Finding a Turkey Hunting Mentor

posted on March 20, 2024
Main Image Of Eastern Turkey

I remember my first turkey hunt. The Missouri turkey population had finally taken hold and was just starting to flourish. Because of the small number of birds in our area when I was very young, I had no "expert" turkey hunter to learn from. I had my dad, Glen Roux, to teach me the proper ways to deer hunt. Grandpa Guy showed me the value of a beagle on a rabbit track. But there was nobody to follow into the timber after the wild turkey.

Dan Hood Turkey

These days, this story is repeated regularly. I cannot begin to count the number of teenagers and adults that come to my seminars or see my shows and write me letters, who indicate that they are beginner turkey hunters. Many times, the answers they seek and the advice they need are very similar. The troubles that "green" turkey hunters face are often common problems. The good part for those guys is the assurance that all the "pros" went through this same educational process at some time.

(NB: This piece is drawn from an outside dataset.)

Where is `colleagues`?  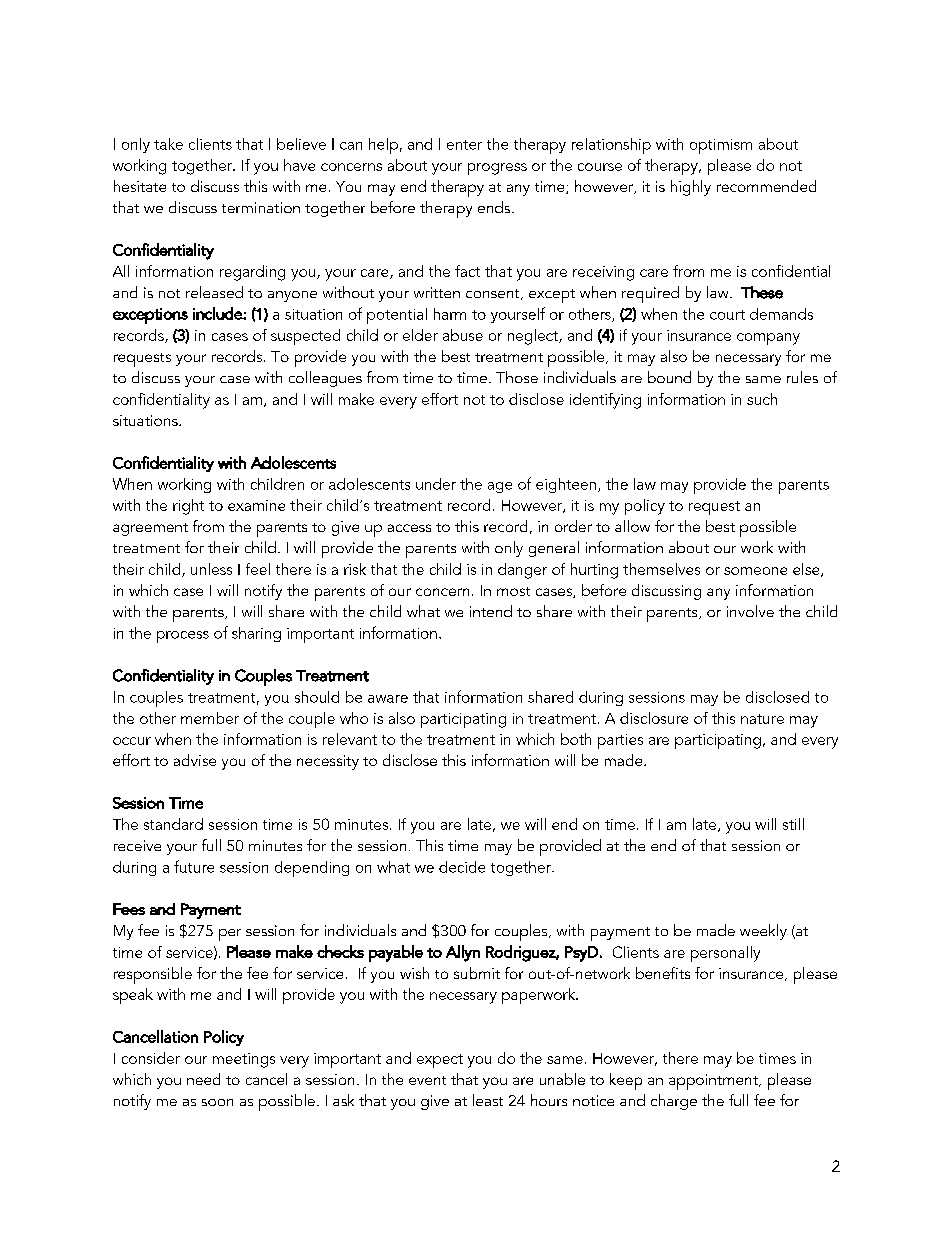 colleagues is located at coordinates (325, 379).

Outdoorspeople who decide to start turkey hunting now have a great advantage over me and the way I got started. The amount of literature and the number of experienced turkey hunters who would share their knowledge to the public were very limited. There was not a Brad Harris or a Ralph Duren for me to listen to when I was learning. Turkey hunting just had not evolved into the totally popular sport that it is today. This was due, for the most part, to the low turkey population.

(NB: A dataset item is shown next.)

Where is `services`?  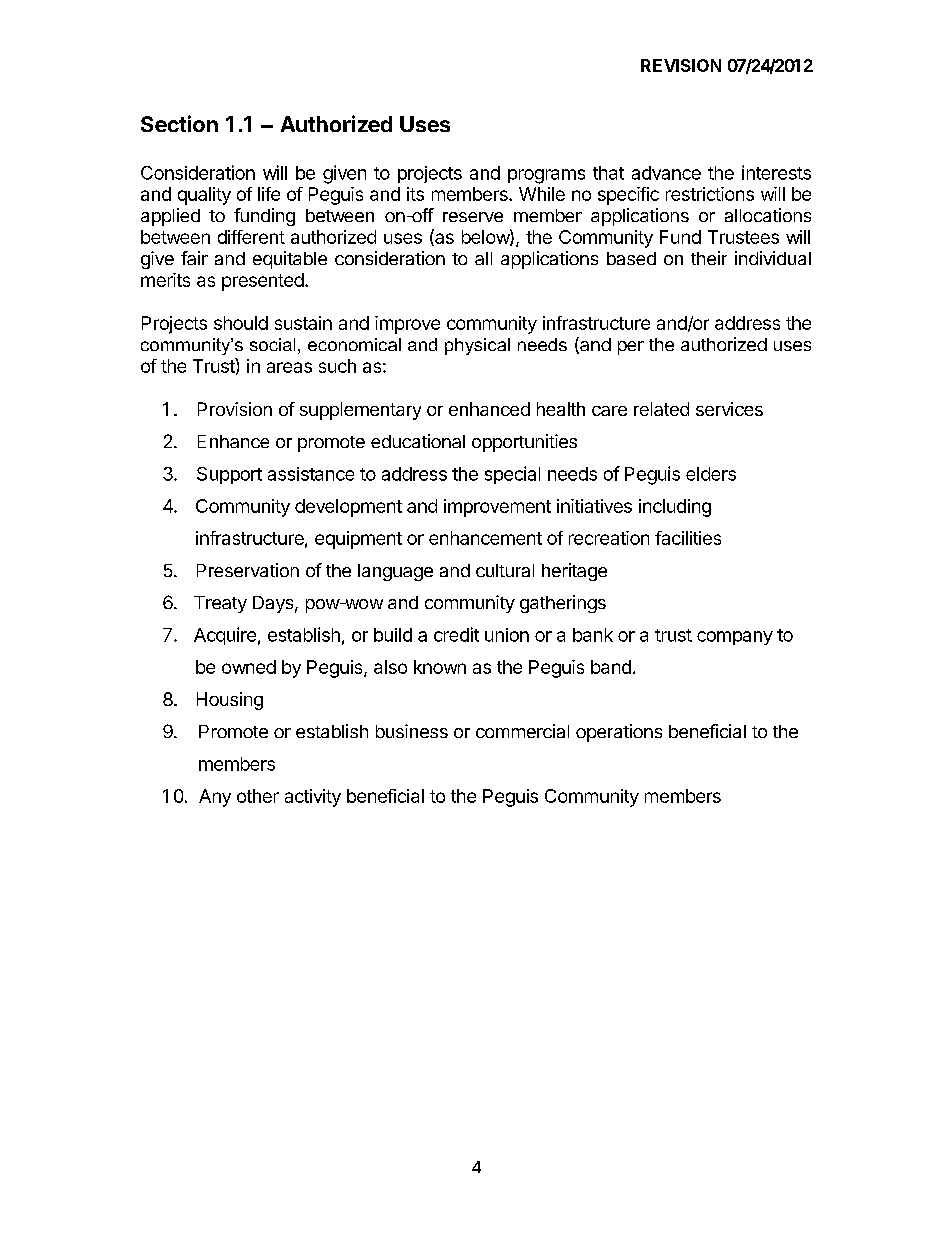 services is located at coordinates (729, 409).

Over the past few years, I have had the opportunity to take a couple of friends on their first turkey hunts and helped them get their first gobblers. Michael Yotter and Dan Hood are now obsessed with turkey hunting, and I would not have it any other way. As I learned turkey hunting in the late '60s, I might hear one gobbler a day and hopefully get one shot a year. Now I have enough confidence in not only my skills, but in the certainty of knowing how many birds are out there, that I can call in one or two birds per morning. This practical experience has no substitute for turkey hunters of all seniority levels.

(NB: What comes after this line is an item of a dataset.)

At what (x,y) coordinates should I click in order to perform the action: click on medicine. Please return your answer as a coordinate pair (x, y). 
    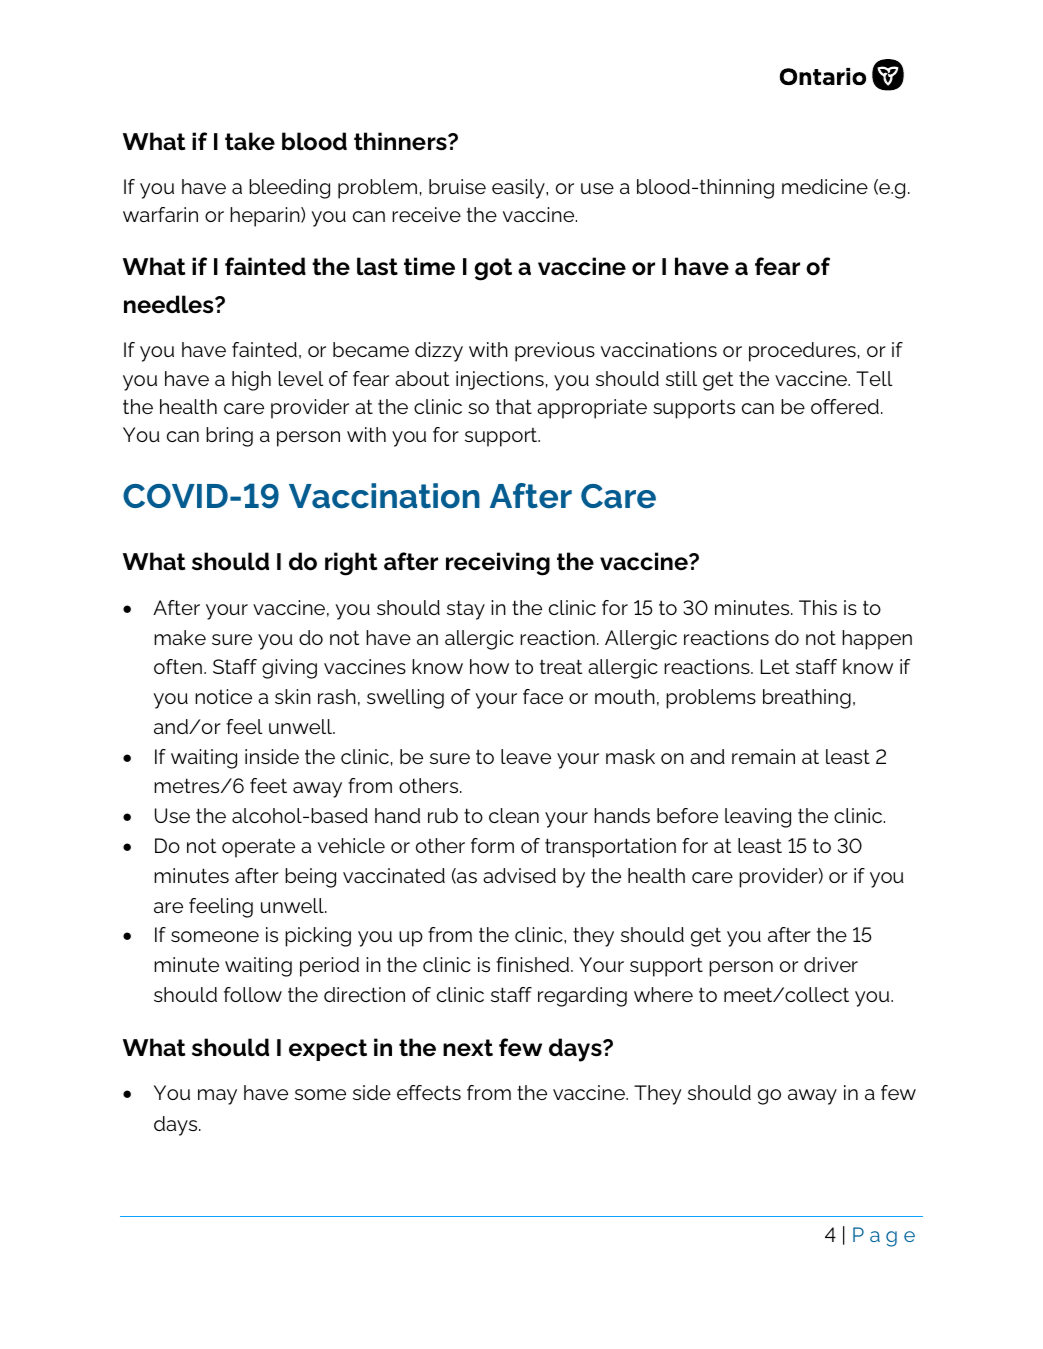
    Looking at the image, I should click on (825, 186).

In this educational process—or any other for that matter—apprenticeship is much better than self-instruction. If you are just getting started and can find a veteran, a hunter who has already "paid his dues,” who will let you tag-along and observe, you can learn much quicker. By watching, you can learn to avoid the common mistakes that cost me birds in my early days as a wannabe turkey hunter.

Pre-season scouting is something dedicated turkey hunters swear by. Many things can be determined by these early trips into the woods. Watch your pro looking for sign. Scratching and roost trees can be very significant. He may show you turkey droppings and teach you the difference between hen and tom sign. He may take you out early enough to listen to gobbling. Charting gobbler roosts and gobbling patterns before the season can help you estimate not only gobbler density but possible strut zones as well. Knowing where your bird wants to spend his morning is very helpful.

When the game starts, listen to the entire conversation. Do not concentrate so much on the calling that you ignore what the gobbler is saying. A good caller will let the tom dictate the conversation. You may call much more or much less than your bird, but his mood helps you make that decision. All too often hunters place too much emphasis on calling. Good woodsmanship and knowledge of the bird are much more important in turkey hunting than calling.

Observe the way your mentor conceals himself from your prey. Learn his camouflage preferences and find out why he chose them. Watch for tricks like using decoys or locator calls. As you document all of these different pieces, begin to put the puzzle together to better increase your understanding of the entire process. Remember, no matter how much fun you are having, you are there to learn. Do not waste an opportunity that I would have given my eye teeth to have had. Most of all, be gracious. You cannot buy what you have just been given.